EXERCISE
Please find each line in the data below that contains the word "reload" and copy those lines.

[Records of locating words and elements]
.....
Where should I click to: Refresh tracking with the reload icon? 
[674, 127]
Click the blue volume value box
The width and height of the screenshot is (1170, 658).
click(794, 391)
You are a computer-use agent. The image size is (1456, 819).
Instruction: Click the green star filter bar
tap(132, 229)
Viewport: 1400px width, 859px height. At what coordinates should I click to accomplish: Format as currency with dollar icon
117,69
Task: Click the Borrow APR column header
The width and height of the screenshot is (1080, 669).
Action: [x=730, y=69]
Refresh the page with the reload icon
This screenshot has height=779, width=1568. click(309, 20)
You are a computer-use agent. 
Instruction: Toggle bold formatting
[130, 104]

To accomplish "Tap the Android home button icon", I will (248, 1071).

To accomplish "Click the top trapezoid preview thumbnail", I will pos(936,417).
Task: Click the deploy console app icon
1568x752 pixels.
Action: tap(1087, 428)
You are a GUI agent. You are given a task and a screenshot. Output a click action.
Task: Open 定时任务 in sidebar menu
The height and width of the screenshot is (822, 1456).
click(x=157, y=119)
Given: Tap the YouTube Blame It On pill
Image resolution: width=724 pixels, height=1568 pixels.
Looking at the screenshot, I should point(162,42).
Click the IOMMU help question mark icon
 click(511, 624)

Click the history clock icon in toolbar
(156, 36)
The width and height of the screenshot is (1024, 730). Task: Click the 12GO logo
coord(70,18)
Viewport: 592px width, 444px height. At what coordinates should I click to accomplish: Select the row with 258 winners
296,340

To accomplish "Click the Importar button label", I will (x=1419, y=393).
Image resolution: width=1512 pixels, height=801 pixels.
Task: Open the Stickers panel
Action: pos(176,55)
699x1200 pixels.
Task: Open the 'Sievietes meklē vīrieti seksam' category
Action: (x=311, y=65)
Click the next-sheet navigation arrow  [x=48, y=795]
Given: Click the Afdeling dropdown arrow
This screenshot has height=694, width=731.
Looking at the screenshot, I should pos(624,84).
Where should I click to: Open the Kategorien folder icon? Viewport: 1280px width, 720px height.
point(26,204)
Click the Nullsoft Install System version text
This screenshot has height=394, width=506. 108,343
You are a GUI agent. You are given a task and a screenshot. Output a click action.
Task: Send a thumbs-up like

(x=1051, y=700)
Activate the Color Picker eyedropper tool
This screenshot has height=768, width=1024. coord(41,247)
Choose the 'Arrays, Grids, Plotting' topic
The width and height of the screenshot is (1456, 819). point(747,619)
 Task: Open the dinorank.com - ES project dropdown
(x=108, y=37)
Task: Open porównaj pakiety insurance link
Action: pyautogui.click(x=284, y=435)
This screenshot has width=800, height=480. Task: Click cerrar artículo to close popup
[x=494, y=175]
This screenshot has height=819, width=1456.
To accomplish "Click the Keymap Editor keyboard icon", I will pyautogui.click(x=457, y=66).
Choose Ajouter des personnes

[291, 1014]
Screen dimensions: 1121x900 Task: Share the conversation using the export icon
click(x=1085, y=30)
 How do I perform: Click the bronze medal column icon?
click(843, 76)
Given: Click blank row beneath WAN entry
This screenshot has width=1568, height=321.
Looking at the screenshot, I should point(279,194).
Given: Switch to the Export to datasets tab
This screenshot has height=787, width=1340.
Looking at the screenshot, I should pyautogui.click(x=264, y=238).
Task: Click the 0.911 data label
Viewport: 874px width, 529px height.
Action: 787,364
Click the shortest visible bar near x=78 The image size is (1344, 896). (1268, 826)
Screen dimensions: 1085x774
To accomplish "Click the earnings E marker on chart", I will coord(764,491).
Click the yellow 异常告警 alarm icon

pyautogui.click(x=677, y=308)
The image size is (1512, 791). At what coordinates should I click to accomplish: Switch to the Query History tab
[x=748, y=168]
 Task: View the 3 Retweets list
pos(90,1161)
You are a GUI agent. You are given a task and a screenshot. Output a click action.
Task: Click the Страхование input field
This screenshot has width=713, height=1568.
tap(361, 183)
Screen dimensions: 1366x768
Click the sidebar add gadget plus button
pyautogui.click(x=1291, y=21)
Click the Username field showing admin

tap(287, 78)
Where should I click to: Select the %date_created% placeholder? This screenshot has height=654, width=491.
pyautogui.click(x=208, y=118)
.....
SOLVED EXERCISE
Where should I click to: Refresh tracking with the reload icon? 
Refresh the page with the reload icon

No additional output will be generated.